18 dicembre

Hamas non vuole la guerra con Israele

Immagine di repertorio della guerra di Gaza

Israele ha bombardato un campo di addestramento di Hamas. Un raid che segue quello del 9 dicembre, contro lo stesso movimento islamico (due le vittime allora). Tel Aviv ha spiegato che si tratta di una risposta ai lanci di razzi dalla Striscia di Gaza, avvenuti in questi giorni di rabbia palestinese a seguito dell’annuncio dello spostamento dell’ambasciata Usa a Gerusalemme.

In un articolo di al Monitor, Shalom Eldar spiega che, secondo fonti della sicurezza israeliana, i missili contro il territorio israeliano sarebbero stati lanciati dalla Jhad islamica, un’altra organizzazione islamista presente a Gaza, molto attiva in questi giorni e «in contrasto con Hamas, che al momento ha scelto un ruolo prevalentemente passivo per quanto riguarda la proclamazione di Gerusalemme».

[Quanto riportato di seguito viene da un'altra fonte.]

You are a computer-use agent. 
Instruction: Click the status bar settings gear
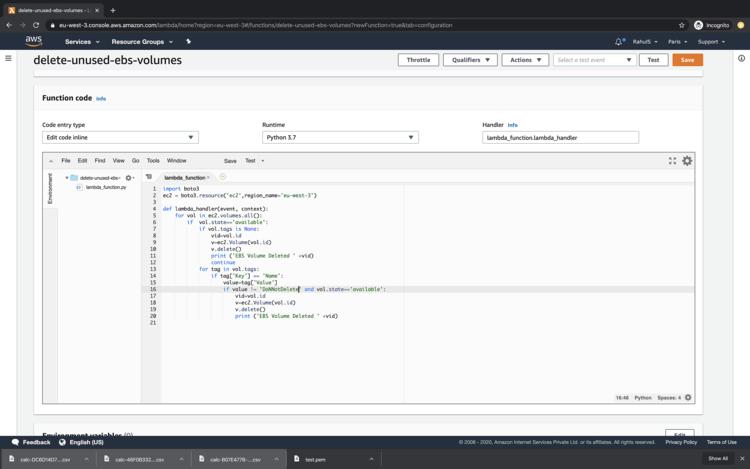tap(688, 397)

Peraltro occorre tener presente che «Hamas vede le organizzazioni salafite [la jihad islamica ndr.] come una vera e propria minaccia per la sovranità di Hamas e per governare Gaza». Tra le due organizzazioni c’è un’alleanza di tipo militare, spiega Heldar, e spesso, durante le crisi agiscono in coordinato disposto. Ma non sarebbe questo il caso.
«La proclamazione di Gerusalemme [come capitale di Israele ndr.] da parte di Trump ha interrotto la tacita intesa tra i due gruppi e ha rinnovato la loro guerra per ottenere i favori dell’opinione pubblica della Striscia di Gaza», aggiunge Eldar.

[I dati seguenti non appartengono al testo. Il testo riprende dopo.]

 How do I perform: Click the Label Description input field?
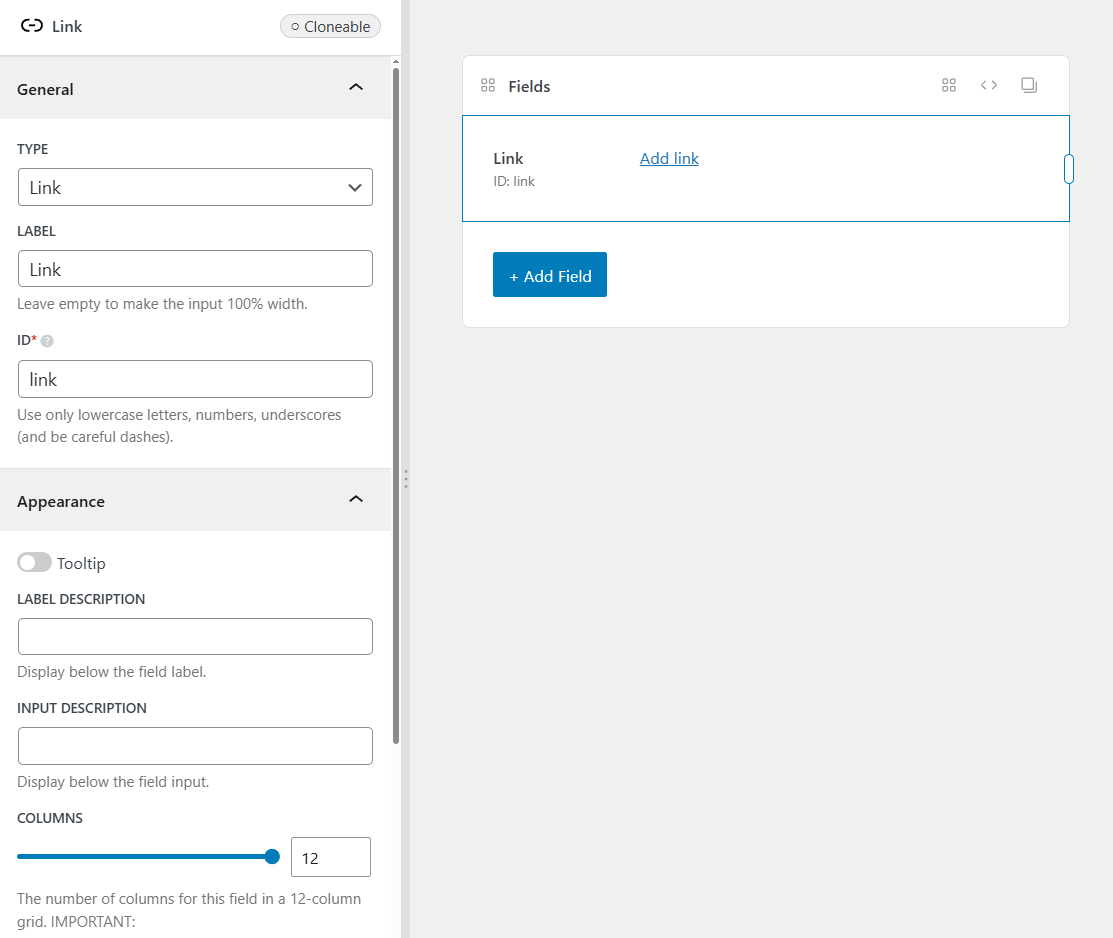(195, 636)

«Mentre la Jihad islamica considera gli sviluppi un’opportunità per assumere il comando della lotta palestinese», secondo il cronista israeliano Hamas si troverebbe invece in forte imbarazzo.

«Da un lato, vuole evitare una guerra a tutto campo con Israele, e dall’altro non vuole che l’opinione pubblica palestinese reputi che Hamas abbia rinunciato a Gerusalemme – e addirittura impedisca ad altre organizzazioni di vendicarsi».

«Sarebbe un marchio di infamia che Hamas non può permettersi, e questo potrebbe essere il motivo per cui i razzi lanciati in Israele questa settimana sono stati probabilmente portati a termine con il tacito accordo di Hamas».

La Striscia di Gaza, insomma, è teatro di una guerra fratricida. Dove quelli di Hamas, secondo i servizi di informazione israeliani, sono più vittime dell’attivismo altrui che altro.

Non che Hamas si sia trasformato d’incanto in una congrega di educande: alti e forti e anche fuori dalle righe sono state le rivendicazioni dei suoi leader in questi giorni roventi (nei quali hanno perso la vita quattro palestinesi, occorre ricordarlo).

Eppure Hamas sta tentando di evitare le vie militari, anche per non mandare a monte l’accordo con l’Anp faticosamente raggiunto il mese scorso.

Colpendo Hamas e non la jihad islamica, Israele non solo aiuta la prima contro la seconda, ma rende sempre più insostenibile per Hamas conservare una linea meno aggressiva.

Non sappiamo se quanto sta avvenendo risponde a una strategia israeliana volta a drammatizzare il conflitto o se semplicemente gli obiettivi di Hamas sono di più facile portata. Resta che qualcosa non torna.

Ma al di là dell’aspetto militare della vicenda, l’annunciato spostamento dell’ambasciata Usa a Gerusalemme vede una subitanea risposta di Recep Erdogan, che ha colto al volo l’occasione offertagli da Trump per rilanciare la propria immagine di paladino della causa palestinese nel mondo arabo.

Di ieri l’annuncio di una prossima apertura di un’ambasciata turca a Gerusalemme Est, che è stata dichiarata capitale della Palestina nel vertice dell’Organizzazione della cooperazione islamica.

Una mossa velleitaria, ché sarà davvero difficile per il presidente turco realizzare quanto annunciato. Ma che serve a Erdogan per accreditarsi ancora di più nel mondo islamico e dà l’idea del caos che scatenerebbe nel mondo arabo la realizzazione dell’opposto enunciato da Trump.

Intrico davvero difficile da sbrogliare. A complicare le cose il fatto che si navighi a vista: al momento attorno al caos mediorientale i vari attori regionali muovono le loro pedine secondo una strategia a corto raggio e senza un minimo di raccordo.

Una serie mosse e contromosse, azione e reazione, del tutto casuale. Il risultato è un caos del quale sarà sempre più difficile uscire. E che rischia di provocare incidenti irreparabili.